Josefina devia estar pelos seus cinquenta e cinco anos. Quando jovem, deve ter sido uma bela rapariga. Tinha nariz e lábios finos à européia, e olhos capazes de enfeitiçar o próprio feiticeiro. Desde que abriu sua própria casa, abandonara a vida. Passara uma infância difícil em Nova Iguaçú, alvo das garras de um pai violento e um irmão molestador. Antes dos 15, já abortara duas vezes, ambas do irmão. Seu pai a arrebentou de pancada em ambas, debaixo de "vacas" e "putas". Se tornou uma não pela sugestão, mas porque não era sequer alfabetizada e aquele foi o único modo que achou de sobreviver. Os homens que aguentou durante toda a vida eram o paraíso perto do que acumulara de seu pai e irmão. Porém, mesmo debaixo de tamanha amargura, sobrara-lhe o gosto pelo vasto repertório musical dos anos 40 e 50, que ouvia da vitrola do seu pai sempre após apanhar. Tenho a impressão de que aqueles cantos de lamúria deram, de alguma forma, vazão a toda sua dor e sofrimento, contando estórias de homens que sofriam por mulheres. O que Freud diria de uma mulher que, mesmo tão oprimida pelo oposto sexo, encontraria consolo em vozes tão viris como as de Nelson Gonçalves e Orlando Silva?! Foda-se!

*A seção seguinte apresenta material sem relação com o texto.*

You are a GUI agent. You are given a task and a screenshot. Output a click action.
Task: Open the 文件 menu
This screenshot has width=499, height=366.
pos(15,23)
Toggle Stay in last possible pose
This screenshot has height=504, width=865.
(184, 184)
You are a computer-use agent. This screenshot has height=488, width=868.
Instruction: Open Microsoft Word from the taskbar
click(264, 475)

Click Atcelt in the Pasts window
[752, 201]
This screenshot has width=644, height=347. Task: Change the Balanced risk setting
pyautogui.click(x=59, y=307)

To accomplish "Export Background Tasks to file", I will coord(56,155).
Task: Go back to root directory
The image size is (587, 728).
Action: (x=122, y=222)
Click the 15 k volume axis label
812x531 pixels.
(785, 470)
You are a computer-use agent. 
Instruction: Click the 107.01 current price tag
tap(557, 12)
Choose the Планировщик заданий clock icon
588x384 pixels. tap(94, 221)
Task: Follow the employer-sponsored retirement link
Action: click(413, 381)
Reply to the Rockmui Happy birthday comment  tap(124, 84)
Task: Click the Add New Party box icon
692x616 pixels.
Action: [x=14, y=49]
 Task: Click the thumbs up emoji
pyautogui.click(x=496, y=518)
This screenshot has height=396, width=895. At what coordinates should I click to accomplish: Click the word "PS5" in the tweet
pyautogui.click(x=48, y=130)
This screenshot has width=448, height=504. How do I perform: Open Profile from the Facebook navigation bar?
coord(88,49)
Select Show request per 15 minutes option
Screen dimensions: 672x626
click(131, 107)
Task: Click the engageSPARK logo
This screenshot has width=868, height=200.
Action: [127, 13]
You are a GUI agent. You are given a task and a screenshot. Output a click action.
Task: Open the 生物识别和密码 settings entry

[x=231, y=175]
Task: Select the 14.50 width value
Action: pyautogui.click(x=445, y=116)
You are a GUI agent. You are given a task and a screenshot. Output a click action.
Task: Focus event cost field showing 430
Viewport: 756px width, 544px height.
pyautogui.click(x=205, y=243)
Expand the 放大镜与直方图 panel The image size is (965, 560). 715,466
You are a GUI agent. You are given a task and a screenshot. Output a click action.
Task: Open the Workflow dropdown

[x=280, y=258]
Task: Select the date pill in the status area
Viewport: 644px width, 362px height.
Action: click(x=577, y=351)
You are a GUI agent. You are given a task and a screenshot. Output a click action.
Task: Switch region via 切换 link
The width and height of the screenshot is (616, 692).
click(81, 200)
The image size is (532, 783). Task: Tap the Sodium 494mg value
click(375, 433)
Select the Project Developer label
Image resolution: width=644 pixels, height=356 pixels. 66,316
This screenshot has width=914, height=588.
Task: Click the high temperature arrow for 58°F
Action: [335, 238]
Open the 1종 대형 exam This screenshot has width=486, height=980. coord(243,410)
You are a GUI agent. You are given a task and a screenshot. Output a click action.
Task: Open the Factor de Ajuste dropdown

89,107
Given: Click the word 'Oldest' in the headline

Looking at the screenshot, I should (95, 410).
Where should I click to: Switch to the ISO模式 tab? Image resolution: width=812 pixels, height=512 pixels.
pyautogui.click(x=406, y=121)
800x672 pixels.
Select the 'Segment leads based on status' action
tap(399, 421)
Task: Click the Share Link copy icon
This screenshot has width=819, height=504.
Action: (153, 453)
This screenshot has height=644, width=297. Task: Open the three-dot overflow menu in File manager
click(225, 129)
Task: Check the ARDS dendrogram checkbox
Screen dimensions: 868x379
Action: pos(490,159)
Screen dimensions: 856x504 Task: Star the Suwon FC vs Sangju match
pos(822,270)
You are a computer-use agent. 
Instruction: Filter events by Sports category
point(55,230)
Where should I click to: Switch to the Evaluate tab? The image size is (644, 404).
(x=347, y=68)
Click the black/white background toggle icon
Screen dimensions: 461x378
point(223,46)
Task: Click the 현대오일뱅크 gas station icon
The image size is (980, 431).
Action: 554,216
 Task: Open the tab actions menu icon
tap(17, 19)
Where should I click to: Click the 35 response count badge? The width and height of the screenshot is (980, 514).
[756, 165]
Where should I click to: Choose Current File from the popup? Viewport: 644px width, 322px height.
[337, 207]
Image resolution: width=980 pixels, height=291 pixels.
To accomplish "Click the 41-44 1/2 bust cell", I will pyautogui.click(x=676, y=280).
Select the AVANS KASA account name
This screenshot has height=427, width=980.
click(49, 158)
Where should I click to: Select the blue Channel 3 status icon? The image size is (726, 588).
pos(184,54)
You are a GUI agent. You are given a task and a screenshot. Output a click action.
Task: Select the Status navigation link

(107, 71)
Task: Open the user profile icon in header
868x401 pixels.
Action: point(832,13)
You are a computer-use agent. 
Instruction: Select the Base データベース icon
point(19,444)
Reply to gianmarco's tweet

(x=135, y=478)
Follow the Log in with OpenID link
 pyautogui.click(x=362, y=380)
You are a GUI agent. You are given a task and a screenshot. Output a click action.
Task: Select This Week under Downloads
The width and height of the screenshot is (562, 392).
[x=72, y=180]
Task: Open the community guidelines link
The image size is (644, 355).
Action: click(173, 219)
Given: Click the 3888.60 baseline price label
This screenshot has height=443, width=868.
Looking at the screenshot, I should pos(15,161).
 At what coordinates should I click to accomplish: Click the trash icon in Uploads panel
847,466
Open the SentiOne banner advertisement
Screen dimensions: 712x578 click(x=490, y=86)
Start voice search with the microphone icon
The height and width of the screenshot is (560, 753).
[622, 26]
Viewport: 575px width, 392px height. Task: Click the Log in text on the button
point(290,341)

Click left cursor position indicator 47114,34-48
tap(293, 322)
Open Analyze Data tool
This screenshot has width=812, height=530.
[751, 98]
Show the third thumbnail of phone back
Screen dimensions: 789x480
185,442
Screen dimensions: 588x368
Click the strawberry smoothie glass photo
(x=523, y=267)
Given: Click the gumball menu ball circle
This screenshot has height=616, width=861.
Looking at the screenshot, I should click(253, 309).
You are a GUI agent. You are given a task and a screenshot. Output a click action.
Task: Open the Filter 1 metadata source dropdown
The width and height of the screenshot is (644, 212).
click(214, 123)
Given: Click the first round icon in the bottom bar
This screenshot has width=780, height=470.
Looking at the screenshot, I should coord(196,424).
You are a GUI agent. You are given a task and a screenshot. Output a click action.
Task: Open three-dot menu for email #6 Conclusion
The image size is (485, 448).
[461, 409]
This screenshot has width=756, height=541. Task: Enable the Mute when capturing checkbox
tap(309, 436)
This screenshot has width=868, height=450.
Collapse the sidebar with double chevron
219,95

Próximo às seis, meia caixa e dois maços depois, saí enxergando mais do que devia, meio cambaleante, mas ainda pleno para caminhar até minha casa. Durante o caminho, dois vômitos voluntários, aprendizado de anos nessa vida. Às custas, cheguei ao meu "apartamento" na Barão de Iguatemi. Acordaria na tarde seguinte com a cama suja do estorno etílico e uma baita dor de cabeça. Há algum tempo atrás, ficaria moralmente abalado, pensaria em sair dessa, ficar saudável e levar uma vida digna. Com o tempo, acabei percebendo que o que chamam "dignidade" é somente mais uma forma de controle social, e achei nesse pensamento a verdade necessária para legitimar minha decadência . Infelizmente, não causava ameaça alguma ao sistema. Pelo menos era o que pensava.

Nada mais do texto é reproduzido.